Rule-Based Modeling With DBSCAN-Based Information Granules

Rule-based models are applicable to model the behavior of complex and nonlinear systems. Due to limited experience and randomness involving constructing information granules, an insufficient credible rules division could reduce the model's accuracy. This paper proposes a new rule-based modeling approach, which utilizes density-based spatial clustering of applications with noise (DBSCAN)-based information granules to construct the rules. First, bear in mind the advantages of density-based clustering, DBSCAN is proposed to generate data structures. Based on these data structures, two rule-based models are constructed: 1) models using DBSCAN clusters to construct granules and rules directly and 2) models generating subgranules in each DBSCAN cluster for rule formation. Experiments involving these two models are completed, and obtained results are compared with those generated with a traditional model involving fuzzy C-means-based granules.
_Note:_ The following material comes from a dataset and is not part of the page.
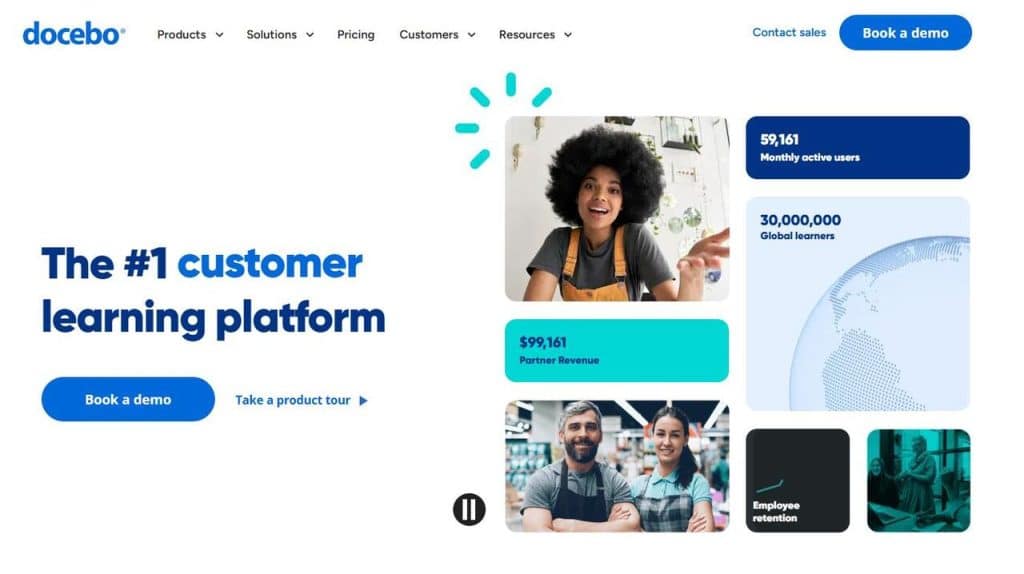Click the Monthly active users card
Viewport: 1024px width, 574px height.
pos(857,148)
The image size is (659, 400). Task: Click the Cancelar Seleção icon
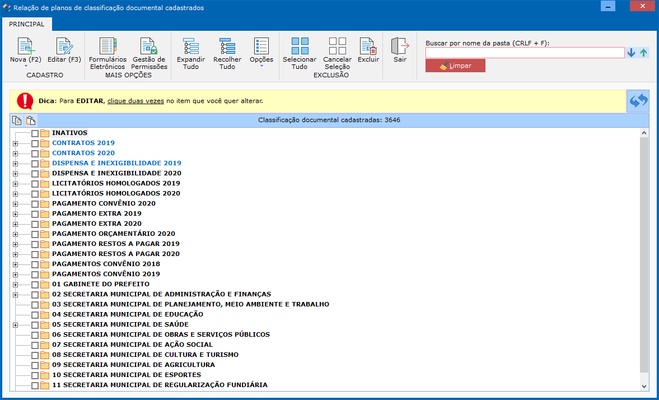337,46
Numerical results show that the rule-based model, which builds rules from subgranules of DBSCAN structures, performs the best in analyzing system behaviors.

Automated summary

Rule-based models are effective in analyzing complex nonlinear system behaviors. Utilizing DBSCAN to construct information granules can enhance model accuracy. Experiments showed that the rule-based modeling approach proposed in this paper performs the best in analyzing system behaviors.